Berbeda dengan harga kuda yang akan lekas meroket setelah memenangkan pertandingan, tidak ada jaminan sebagai atlet pacu kuda yang ditawarkan kepada para joki cilik. Juga tidak ada jaminan masa depan apapun yang menunggu untuk menyambut bocah-bocah tangguh nan berani ini.

Meski begitu, pada akhirnya mereka tetap bertanding. Joki-joki cilik ini akan tetap berkompetisi atas dasar keseruan sebuah pertandingan. Ini bukan tentang menang atau kalah, ini juga bukan tentang hadiah. Semangat kompetisi mereka jauh lebih besar dari itu semua.

Model Pendidikan Karakter Anak-Anak di Pedalaman Sumbawa

Permainan sebagai salah satu model nyata pendidikan karakter bagi anak-anak

Bicara soal pendidikan karekter, ada sebuah teori yang menarik. Katanya, semakin banyak informasi yang diterima, juga semakin matang sistem kepercayaan yang terbentuk, maka akan semakin jelas tindakan, kebiasaan, dan karakter unik dari masing-masing individu itu sendiri.

“Ringkasnya, pengalaman yang bersumber dari beragam media itulah yang membentuk karakter seseorang.”

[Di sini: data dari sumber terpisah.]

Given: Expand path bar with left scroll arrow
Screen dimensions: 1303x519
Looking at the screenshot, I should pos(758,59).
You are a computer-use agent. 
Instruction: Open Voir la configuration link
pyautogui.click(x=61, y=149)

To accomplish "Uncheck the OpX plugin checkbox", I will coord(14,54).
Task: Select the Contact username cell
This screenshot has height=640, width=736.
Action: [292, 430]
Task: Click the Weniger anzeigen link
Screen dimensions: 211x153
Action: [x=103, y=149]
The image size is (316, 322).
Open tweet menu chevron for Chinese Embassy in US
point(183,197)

Nah, kalau berkaca dari media zaman now yang lebih menonjolkan permasalahan dan kegundahan kaum muda seperti sinetron, rasa-rasanya perlu deh, ada media lain sebagai model karakter untuk memberikan contoh nyata yang dapat menyentuh dunia anak-anak.

Pasalnya, American Academy of Child and Adolescent Psychiatry bahkan menyebutkan bahwa keberadaan role model yang tepat untuk anak-anak adalah sangat perlu, karena dari sanalah anak-anak membentuk kepribadiannya untuk dapat bersikap dan memecahkan masalah.

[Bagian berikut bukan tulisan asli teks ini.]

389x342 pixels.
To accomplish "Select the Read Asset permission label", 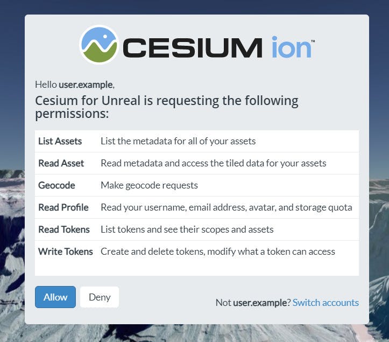I will click(x=61, y=163).
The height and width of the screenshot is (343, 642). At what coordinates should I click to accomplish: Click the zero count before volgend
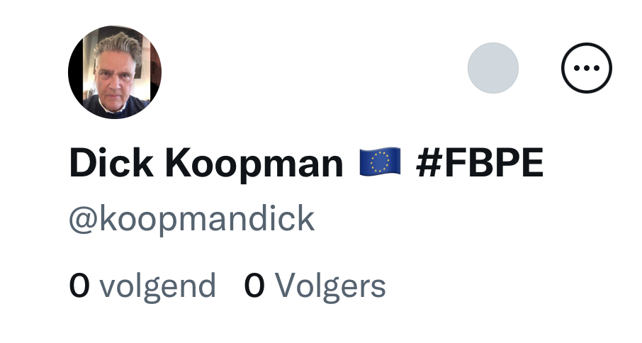tap(79, 285)
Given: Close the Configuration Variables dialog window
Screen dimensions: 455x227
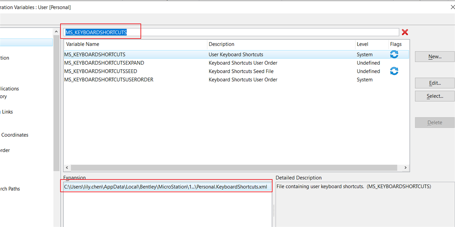Looking at the screenshot, I should (452, 7).
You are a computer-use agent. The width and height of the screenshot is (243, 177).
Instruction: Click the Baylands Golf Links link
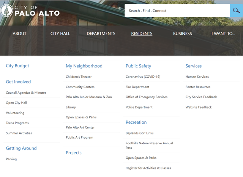[x=139, y=133]
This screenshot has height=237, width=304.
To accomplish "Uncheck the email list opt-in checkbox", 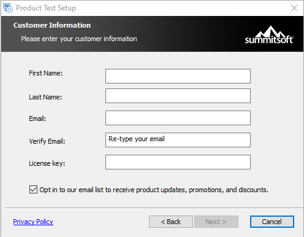I will [x=33, y=190].
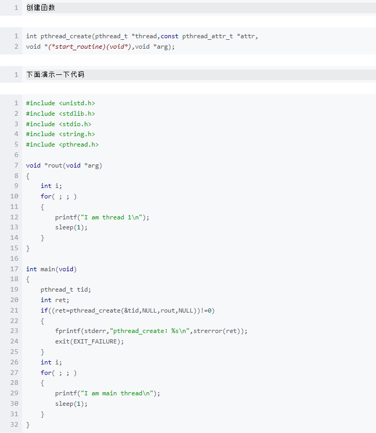Click the printf "I am thread 1" statement
Viewport: 376px width, 433px height.
[x=102, y=217]
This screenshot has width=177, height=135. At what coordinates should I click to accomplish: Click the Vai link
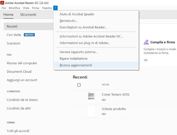click(145, 60)
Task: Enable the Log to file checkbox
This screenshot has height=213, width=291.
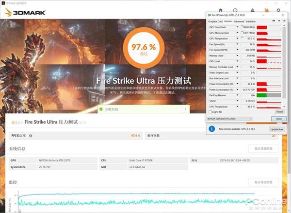Action: click(210, 111)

Bagi anak-anak di pedalaman Sumbawa misalnya, melihat rekan-rekan sebayanya yang tengah berkompetisi penuh semangat di lapangan pacuan kuda dapat menciptakan sebuah kesan kuat bahwasanya para joki itu adalah bocah-bocah hebat, berani, tangguh, dan tidak cengeng.

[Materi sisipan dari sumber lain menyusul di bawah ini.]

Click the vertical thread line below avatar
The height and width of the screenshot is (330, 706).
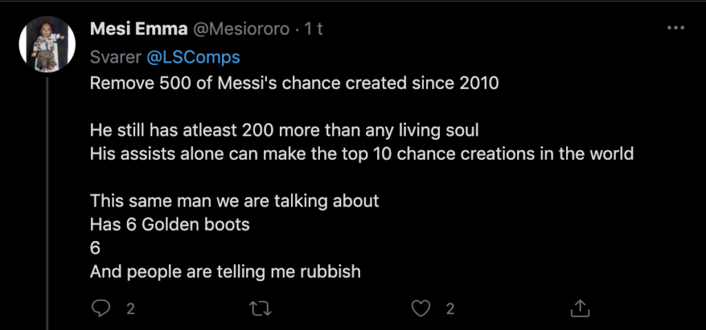click(47, 207)
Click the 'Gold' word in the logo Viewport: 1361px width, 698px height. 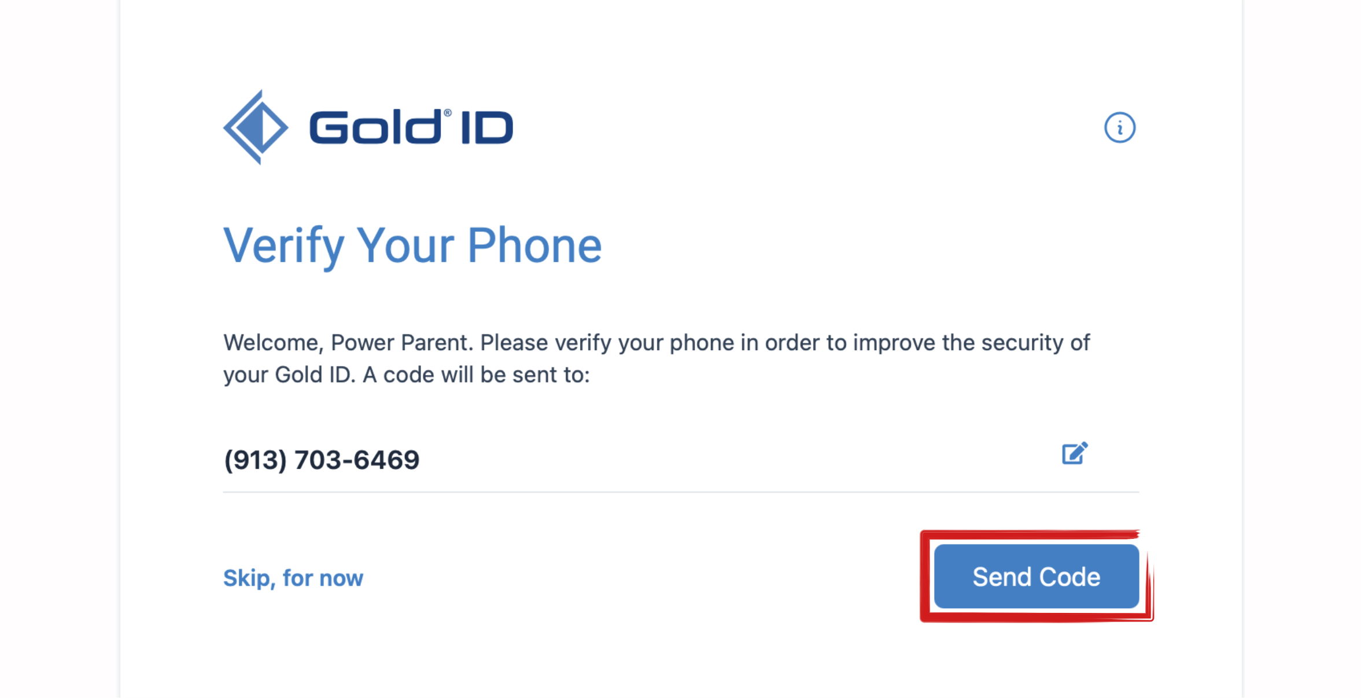click(x=376, y=127)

Melalui permainan yang dikompetisikan seperti Main Jaran, anak-anak dapat belajar banyak soal semangat berkompetisi. Bahwa bertanding bukan hanya soal menang dan kalah, juga bukan soal hadiah.

Usahakan dulu yang terbaik, karena urusan hasil itu hanya bonus.

Dari sosok nyata seusianya, anak-anak ini mendapatkan role model baru tentang karakter hebat yang patut mereka adaptasikan. Jika ini terus berkembang sebagai sistem kepercayaan, bukan tidak mungkin loh, karakter-karakter idaman itu juga menjadi bagian dari diri mereka.

Salah satu poin kuat dari Main Jaran sebagai media pendidikan karakter adalah keatraktifannya. Tidak seperti pendidikan karakter melalui ceramah yang cenderung monoton, pagelaran suatu kegiatan tentunya akan lebih dapat menggugah emosi anak-anak.

Penyaksian sebuah pengalaman secara langsung melalui Main Jaran bisa memberikan kedekatan emosional yang lebih baik sebagai media penyampaian pesan bagi anak-anak sebagai penontonnya. Tentu saja karena pelaku utama dalam pagelaran ini juga masih seusia mereka.


Main Jaran adalah model pembentukan karakter yang tidak biasa untuk anak-anak pada umumnya, meski nyatanya cara ini berhasil bagi segelintir anak-anak di daerah tertentu.

Meskipun punya pengaruh yang positif dalam membentuk karakter, media-media seperti Main Jaran tetap saja membutuhkan pendampingan oleh orang tua dalam proses pendidikannya. Ini tentu saja untuk mencegah timbulnya pemahaman yang salah pada diri anak-anak yang justru bisa jauh dari kata mendidik.

Berangkat dari salah satu pelosok di Indonesia Tengah, kalau dari Pulau Sumbawa sendiri, begitulah kiranya model pendidikan karakter yang berkembang di salah satu sudut pedalamannya.

Bagi masyarakat luar, mungkin terdengar ekstrem, bahkan mengerikan. Tapi tidak dapat dimungkiri bahwa dari sanalah karakter tangguh anak-anak pedalaman Sumbawa itu berasal.